Wherever the string "Motif" shows up in the data below, copy the whole line.
Data section start
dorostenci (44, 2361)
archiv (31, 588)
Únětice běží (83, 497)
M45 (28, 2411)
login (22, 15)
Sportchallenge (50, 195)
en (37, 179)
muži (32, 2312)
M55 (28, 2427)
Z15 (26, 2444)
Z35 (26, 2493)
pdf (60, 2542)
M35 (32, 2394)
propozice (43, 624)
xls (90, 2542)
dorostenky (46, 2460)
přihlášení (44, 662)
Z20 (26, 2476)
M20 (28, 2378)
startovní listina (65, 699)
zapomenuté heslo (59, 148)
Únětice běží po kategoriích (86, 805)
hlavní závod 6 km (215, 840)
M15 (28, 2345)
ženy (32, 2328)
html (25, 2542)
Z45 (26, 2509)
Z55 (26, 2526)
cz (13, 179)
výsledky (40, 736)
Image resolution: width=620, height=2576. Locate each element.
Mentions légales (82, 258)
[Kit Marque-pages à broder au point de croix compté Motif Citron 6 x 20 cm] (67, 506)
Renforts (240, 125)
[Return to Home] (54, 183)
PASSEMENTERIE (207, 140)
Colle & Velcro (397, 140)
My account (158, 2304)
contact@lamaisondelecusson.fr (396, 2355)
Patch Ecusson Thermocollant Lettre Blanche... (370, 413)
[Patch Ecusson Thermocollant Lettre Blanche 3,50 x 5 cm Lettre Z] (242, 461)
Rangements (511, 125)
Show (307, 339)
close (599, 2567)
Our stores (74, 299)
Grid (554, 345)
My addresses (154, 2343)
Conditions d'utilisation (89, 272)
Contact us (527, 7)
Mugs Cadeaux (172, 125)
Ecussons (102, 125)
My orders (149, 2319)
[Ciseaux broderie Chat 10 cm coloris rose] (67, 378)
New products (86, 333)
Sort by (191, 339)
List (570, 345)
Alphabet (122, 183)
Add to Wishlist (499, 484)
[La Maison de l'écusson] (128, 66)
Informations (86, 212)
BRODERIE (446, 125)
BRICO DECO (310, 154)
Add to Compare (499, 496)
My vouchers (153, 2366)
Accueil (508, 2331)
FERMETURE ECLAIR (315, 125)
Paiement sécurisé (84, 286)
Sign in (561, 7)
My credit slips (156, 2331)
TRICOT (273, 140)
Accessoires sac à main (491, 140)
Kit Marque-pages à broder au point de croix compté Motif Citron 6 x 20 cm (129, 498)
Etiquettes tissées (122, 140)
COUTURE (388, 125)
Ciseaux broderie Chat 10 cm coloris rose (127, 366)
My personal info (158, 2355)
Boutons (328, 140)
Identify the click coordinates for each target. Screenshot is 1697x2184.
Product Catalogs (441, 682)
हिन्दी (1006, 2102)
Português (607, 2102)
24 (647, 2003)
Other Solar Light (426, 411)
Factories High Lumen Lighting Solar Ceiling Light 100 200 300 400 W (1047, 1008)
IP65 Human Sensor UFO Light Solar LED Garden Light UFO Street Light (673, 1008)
Data section end
- _Answer section_
[Kit Marque-pages à broder au point de croix compté Motif Citron 6 x 20 cm] (67, 506)
Kit Marque-pages à broder au point de croix compté Motif Citron 6 x 20 cm (129, 498)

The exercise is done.